Page MenuHomePhabricator

Restarting tools after NFS issues
Closed, ResolvedPublic

Assigned To
Authored By
Magnus
Jun 29 2017, 12:44 PM
Referenced Files
None
Tokens
"Mountain of Wealth" token, awarded by Jeff_G."Piece of Eight" token, awarded by Daniel_Mietchen."Like" token, awarded by Pigsonthewing."Orange Medal" token, awarded by Jane023.

Description

I understand there are NFS issues being fixed today. I understand that this is necessary.

But for the second time in about a month, my tools fail with various variations of "can't find that file", and the webservice needs to be restarted.

Manually.

For each of my tools.

Could we find a way that (a) doesn't require a webservice restart, or (b) does the restart automatically for all tools, after NFS work has finished?

Event Timeline

Restricted Application added a subscriber: Aklapper. · View Herald Transcript
Jane023 rescinded a token.
Jane023 awarded a token.

Adding the Tools tag in the hope that this helps find people who could help address this issue.

I'm a heavy user of several of Magnus's tools, and them being down thus impedes a lot of my activities. I fully understand that he does not want to restart any of them manually (let alone all) in such cases, so some pointers on how to move forward with this would be appreciated.

Could we find a way that (a) doesn't require a webservice restart

This would require that we first know what is causing the problem for your tools and then somehow avoiding it. Possible certainly, but we'd need a much better understanding of the problem.

or (b) does the restart automatically for all tools, after NFS work has finished?

We could probably come up with something that can restart all Kubernetes webservices en-mass.

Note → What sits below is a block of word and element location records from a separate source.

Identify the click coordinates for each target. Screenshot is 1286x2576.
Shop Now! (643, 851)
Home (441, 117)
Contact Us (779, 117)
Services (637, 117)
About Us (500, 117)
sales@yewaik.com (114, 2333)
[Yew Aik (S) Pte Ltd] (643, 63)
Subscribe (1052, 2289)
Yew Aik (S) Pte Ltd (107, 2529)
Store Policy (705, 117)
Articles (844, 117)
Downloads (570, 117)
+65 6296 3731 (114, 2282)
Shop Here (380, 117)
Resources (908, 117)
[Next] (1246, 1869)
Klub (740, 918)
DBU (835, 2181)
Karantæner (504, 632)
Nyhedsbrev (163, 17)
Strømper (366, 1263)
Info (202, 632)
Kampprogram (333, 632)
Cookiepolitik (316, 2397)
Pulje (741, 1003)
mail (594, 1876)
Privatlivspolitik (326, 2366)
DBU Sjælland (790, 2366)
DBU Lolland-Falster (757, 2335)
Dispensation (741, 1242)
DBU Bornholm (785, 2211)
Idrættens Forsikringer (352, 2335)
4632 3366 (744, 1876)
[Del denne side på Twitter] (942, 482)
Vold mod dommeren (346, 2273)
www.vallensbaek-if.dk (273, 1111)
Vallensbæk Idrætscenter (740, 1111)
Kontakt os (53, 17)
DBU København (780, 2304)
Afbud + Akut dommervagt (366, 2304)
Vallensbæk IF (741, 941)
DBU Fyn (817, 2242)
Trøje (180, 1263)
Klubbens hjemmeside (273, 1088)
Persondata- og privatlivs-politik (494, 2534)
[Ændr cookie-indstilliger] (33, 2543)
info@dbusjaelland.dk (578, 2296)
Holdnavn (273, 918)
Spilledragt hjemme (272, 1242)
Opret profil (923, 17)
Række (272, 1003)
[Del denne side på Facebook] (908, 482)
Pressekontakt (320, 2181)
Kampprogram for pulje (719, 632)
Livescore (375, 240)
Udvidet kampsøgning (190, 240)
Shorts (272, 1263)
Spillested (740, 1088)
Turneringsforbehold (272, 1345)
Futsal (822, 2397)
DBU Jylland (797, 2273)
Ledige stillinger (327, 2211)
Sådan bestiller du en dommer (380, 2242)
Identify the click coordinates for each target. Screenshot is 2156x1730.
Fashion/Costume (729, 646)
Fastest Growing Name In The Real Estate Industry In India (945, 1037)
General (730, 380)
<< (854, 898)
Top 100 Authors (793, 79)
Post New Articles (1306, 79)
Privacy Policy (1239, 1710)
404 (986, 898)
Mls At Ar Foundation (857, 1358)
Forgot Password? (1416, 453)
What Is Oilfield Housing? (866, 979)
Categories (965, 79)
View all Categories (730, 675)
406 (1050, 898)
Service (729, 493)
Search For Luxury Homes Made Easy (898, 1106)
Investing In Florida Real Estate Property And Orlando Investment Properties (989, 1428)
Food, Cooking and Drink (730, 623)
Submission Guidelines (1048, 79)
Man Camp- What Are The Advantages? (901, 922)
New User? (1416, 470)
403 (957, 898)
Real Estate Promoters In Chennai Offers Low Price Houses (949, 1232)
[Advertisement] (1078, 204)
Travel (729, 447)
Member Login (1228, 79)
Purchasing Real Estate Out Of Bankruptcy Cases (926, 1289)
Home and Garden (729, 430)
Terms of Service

We can do something similar on grid engine already by rescheduling all continuous jobs.

Somewhere on wikitech we have an equivalent procedure to https://wikitech.wikimedia.org/wiki/Portal:Tool_Labs/Admin#Restarting_all_webservices for restarting all webservices running on k8s and I have not yet found it. @yuvipanda any idea where that lives?

When I was doing it, I'd just do some shell scripting to delete all the pods in all namespaces that aren't paws. k8s will start them back up.

You can get a list of all pods with kubectl get --all-namespaces pods and then do bash magic from there.

All tools should have predefined documented ways to recover from the return to service of formerly failed dependencies, the more automated the better. For manually initiated scripts, the people who run the dependencies should be allowed to run the scripts to restart the dependent tools.

When I was doing it, I'd just do some shell scripting to delete all the pods in all namespaces that aren't paws. k8s will start them back up.

You can get a list of all pods with kubectl get --all-namespaces pods and then do bash magic from there.

This makes sense and is pretty much the equivalent of the grid engine procedure. The Kubernetes replica controller for each deployment would notice that the expected pod count was not met and then spawn the pods.

Bstorm triaged this task as Medium priority.Feb 11 2020, 4:08 PM
Bstorm claimed this task.
Bstorm subscribed.

There was a delay during the failover of NFS today (the root cause has been fixed so from here on in NFS failover should be smoother than it ever has been), and I'm interested if anyone's tools are currently broken by that. We are on a new Kubernetes cluster, which has been more stable so far. We also have made improvements over time to the webservice monitor for the grid (which is also upgraded since this ticket was created).

I am hoping that the requested actions in here are largely automated away. A spot check of tools on https://tools.wmflabs.org/magnustools/ shows most or all are live. https://tool-db-usage.toolforge.org/ accesses the database and is live.

So I think, this is largely deprecated at this point...I hope! I am going to close this, but please feel free to re-open if you see the problem again in a widespread fashion.